El poder transformador del voluntariado en la adolescencia

Ilustración. ©Genie Espinosa

Las experiencias de participación comunitaria durante la infancia y la adolescencia tienen un impacto positivo en el bienestar psicológico y favorecen el desarrollo de la ciudadanía activa. En un periodo evolutivo especialmente crítico, se instauran hábitos de comportamiento altruista, se diversifican las redes personales y se entra en contacto con adultos que pueden ejercer de mentores informales.

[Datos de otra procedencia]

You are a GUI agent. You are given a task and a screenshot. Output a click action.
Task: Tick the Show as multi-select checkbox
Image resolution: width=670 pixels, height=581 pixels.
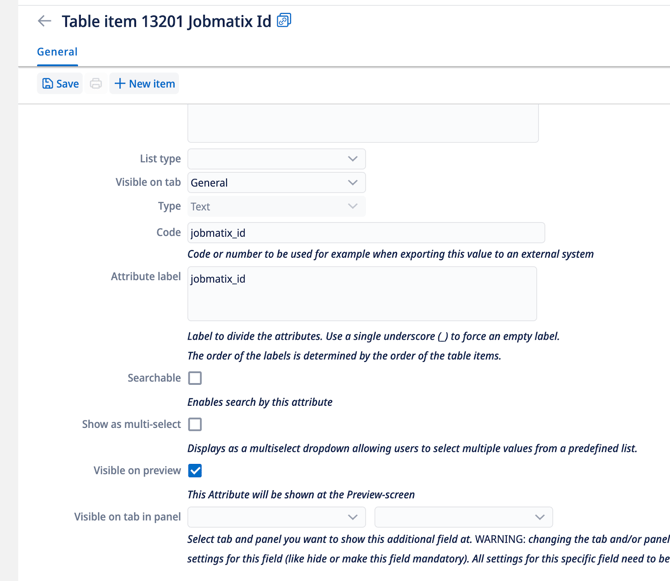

Desde que tenía siete años, Sara empezó a salir de excursión con el grupo scout de su pueblo. Su madre la había advertido del bienestar que proporciona el contacto directo con la naturaleza y la animó a apuntarse. Sin embargo, Sara no esperaba que fuese tan divertido. Cada vez que iban a los pinares de Oromana o a la Sierra Norte, volvía entusiasmada. El grupo de Castores ocupaba la mayor parte del tiempo en juegos, canciones y actividades al aire libre. Aunque lo que más le gustaba era salir de acampada, también participaba en algunas visitas educativas y colaboró en varias iniciativas de voluntariado. El primer sábado de cada mes, pasaba la tarde con las personas mayores en una residencia geriátrica. Más tarde, empezó a asistir a la plantación de árboles que cada año organizaba una asociación ecologista local. También colaboró en dos ocasiones con la campaña de recogida para el Banco de Alimentos. Ahora, con trece años recién cumplidos, tiene un fuerte sentido de pertenencia al movimiento scout, del cual forman parte también muchos de sus amigos.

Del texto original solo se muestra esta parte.